Dear Stop ALD Foundation Supporter,

To date, the Foundation has played a key role in finding a therapy for ALD patients whose disease has just started to progress. Looking forward to the fourth quarter of 2011, we will turn our attention to two different and, for us, very significant goals:  (1) Driving forward a therapeutic approach for patients whose disease has progressed beyond the ability of current therapies to be effective, and (2) determining whether anti-oxidant treatments are of benefit to help treat AMN patients.

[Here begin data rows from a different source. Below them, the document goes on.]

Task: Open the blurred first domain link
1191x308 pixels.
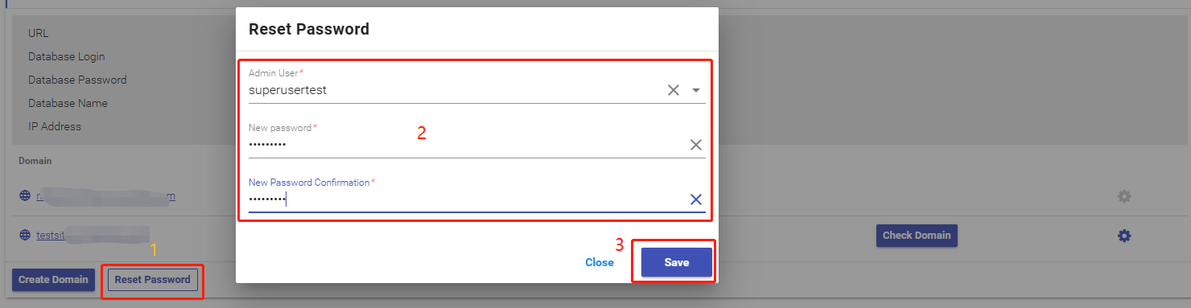Action: pos(105,196)
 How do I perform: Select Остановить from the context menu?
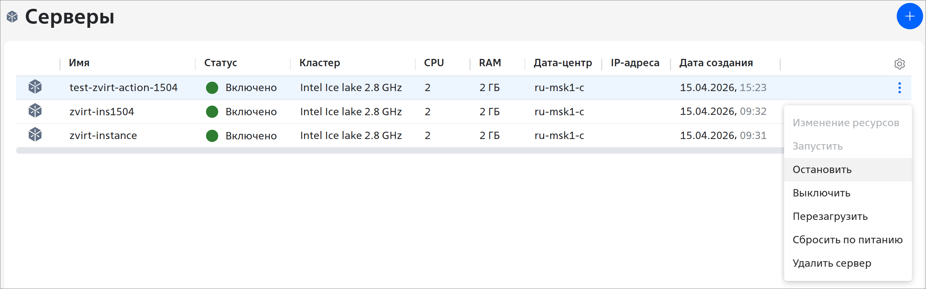tap(822, 170)
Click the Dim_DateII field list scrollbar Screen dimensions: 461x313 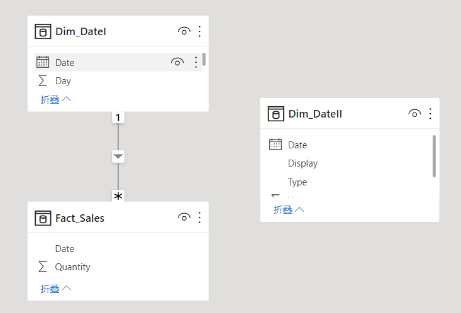[434, 156]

The gene therapy work which has been done to date works with the patient's own stem cells and, even when successful, takes at least 12 to 18 months to halt the disease. Because so many ALD families experience their first diagnosis after the disease has started to progress, their children do not have the luxury of 18 months of time before a successful therapy may be given a chance - they need a therapy which begins to work much more quickly in order to save these children. To address this critical need, we will work with physicians and scientists to investigate using a different gene therapy approach which targets brain cells and which can go into the brain immediately and stop the disease in a much shorter time frame. In order to progress this approach, we have to test this theory in laboratory mice, and our aim is to have this initiative launched in mice by year end. If this therapy proves to be successful in mice, we will immediately initiate the additional pre-clinical steps necessary before the therapy would be ready to be tested in humans. 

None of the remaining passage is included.